What to work on
Find every line in the records containing the string "icon", matching case exactly, and copy each of those lines.
──────── Information given
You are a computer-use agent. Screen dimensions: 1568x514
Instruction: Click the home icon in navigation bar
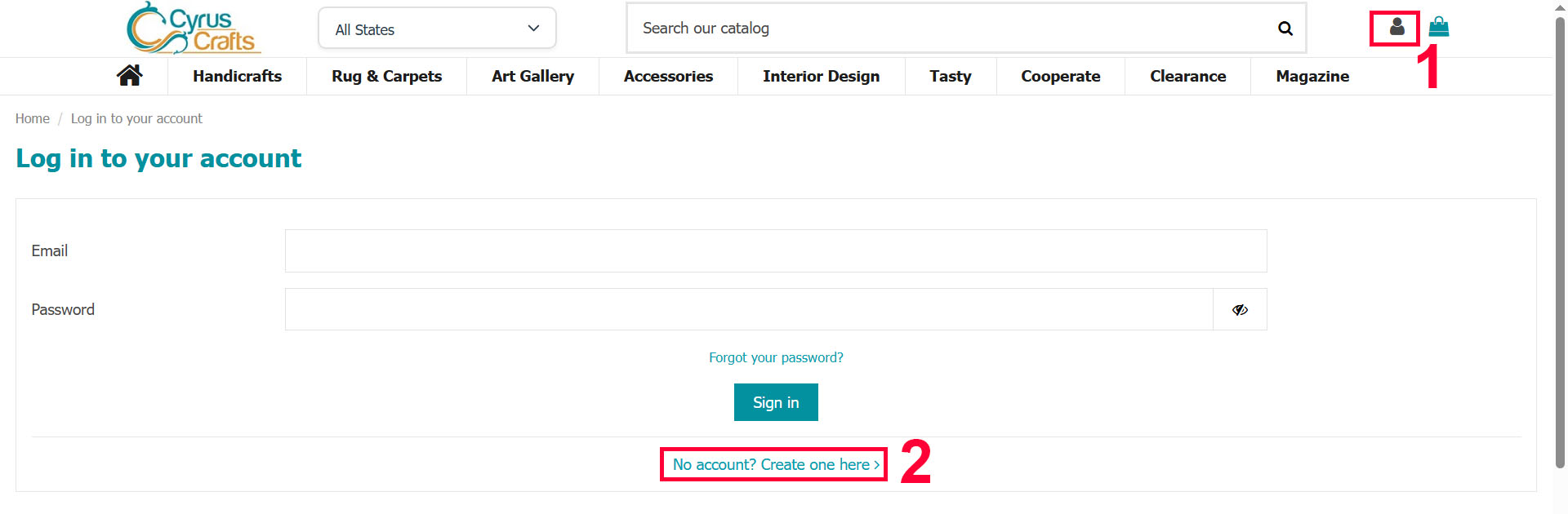tap(129, 76)
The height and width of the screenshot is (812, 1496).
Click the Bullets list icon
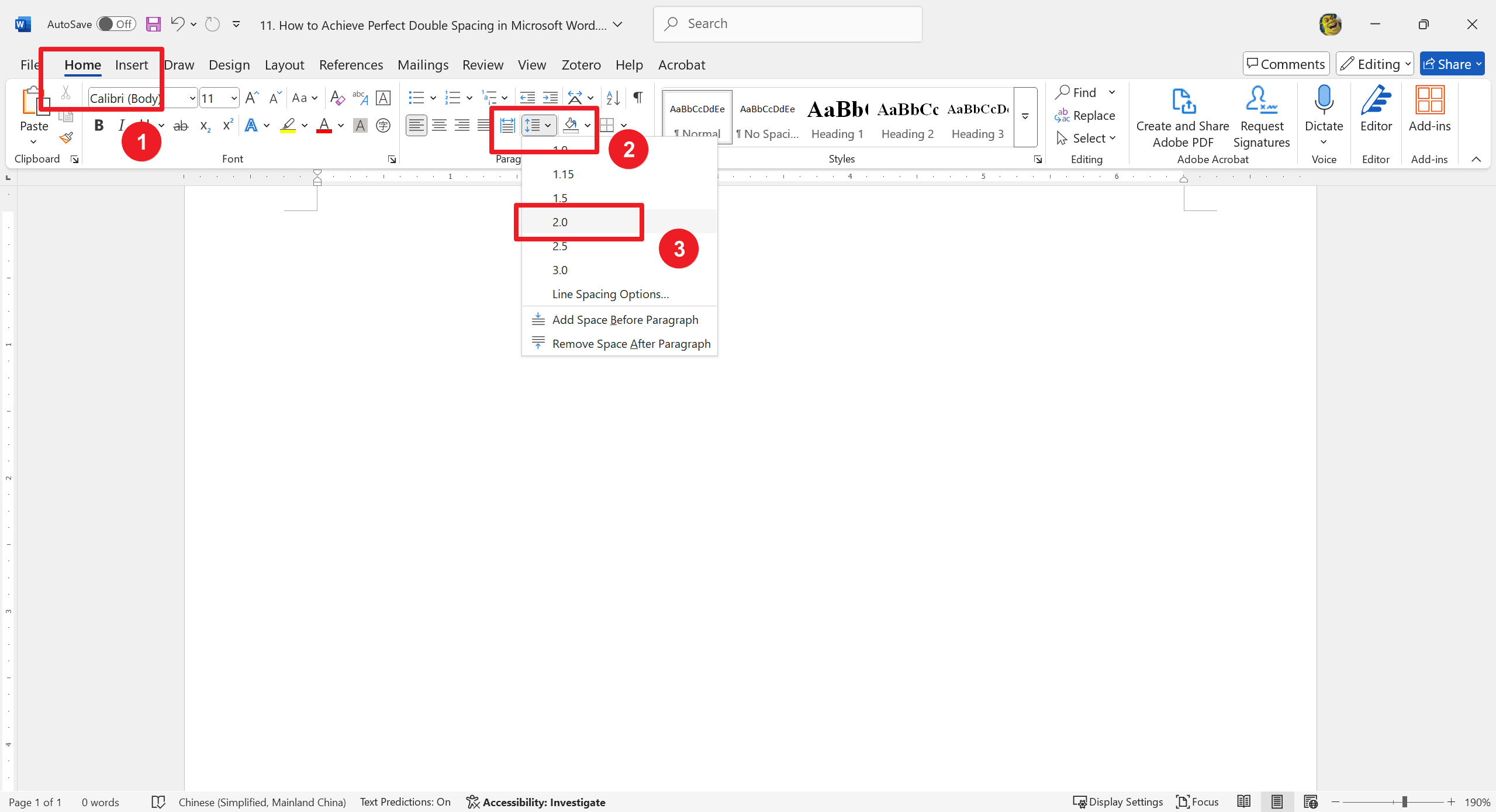click(x=417, y=97)
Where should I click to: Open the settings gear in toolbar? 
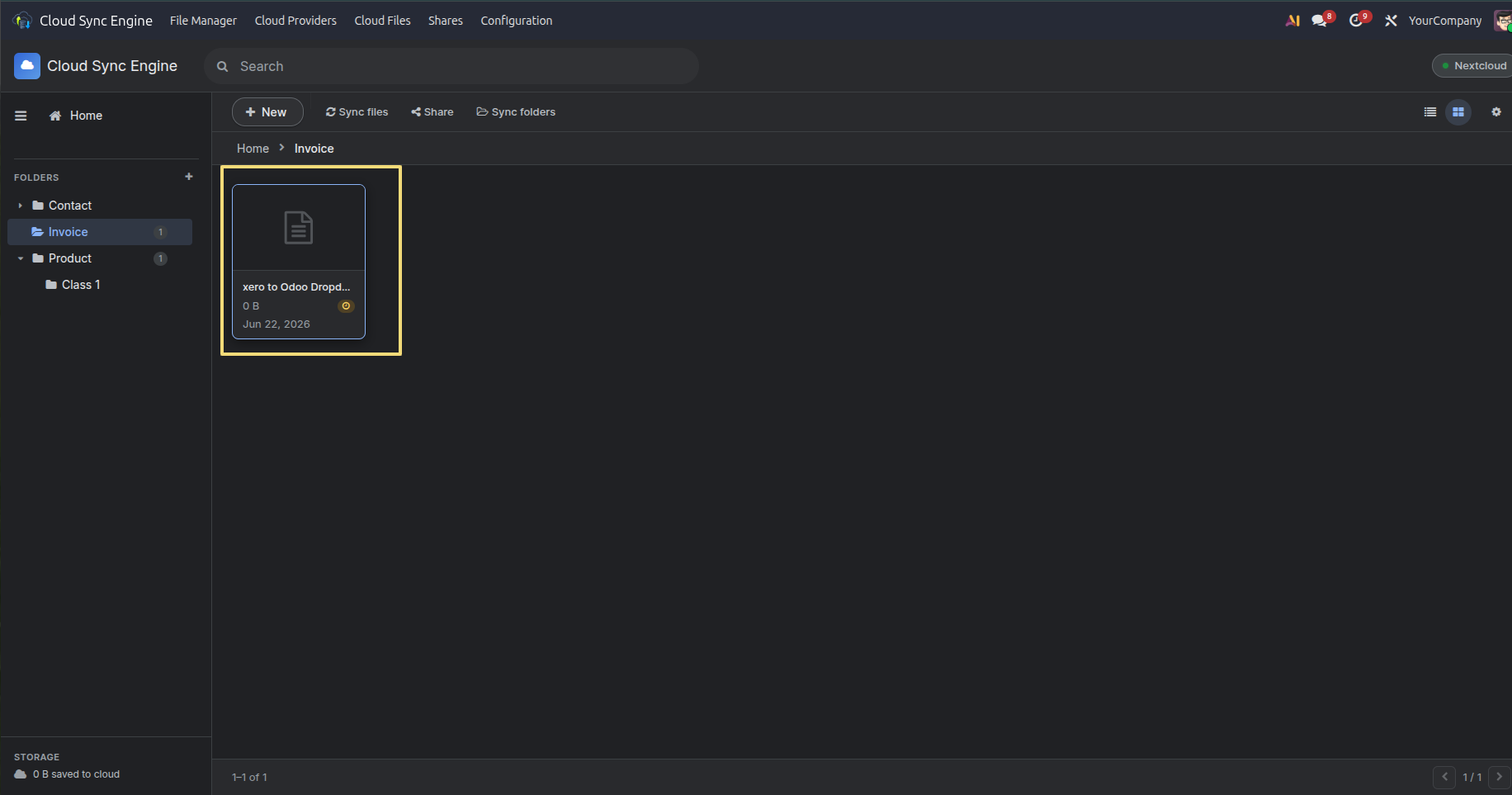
────────────────
Solution
Instruction: Click the home icon in navigation bar
Click the Bullets list icon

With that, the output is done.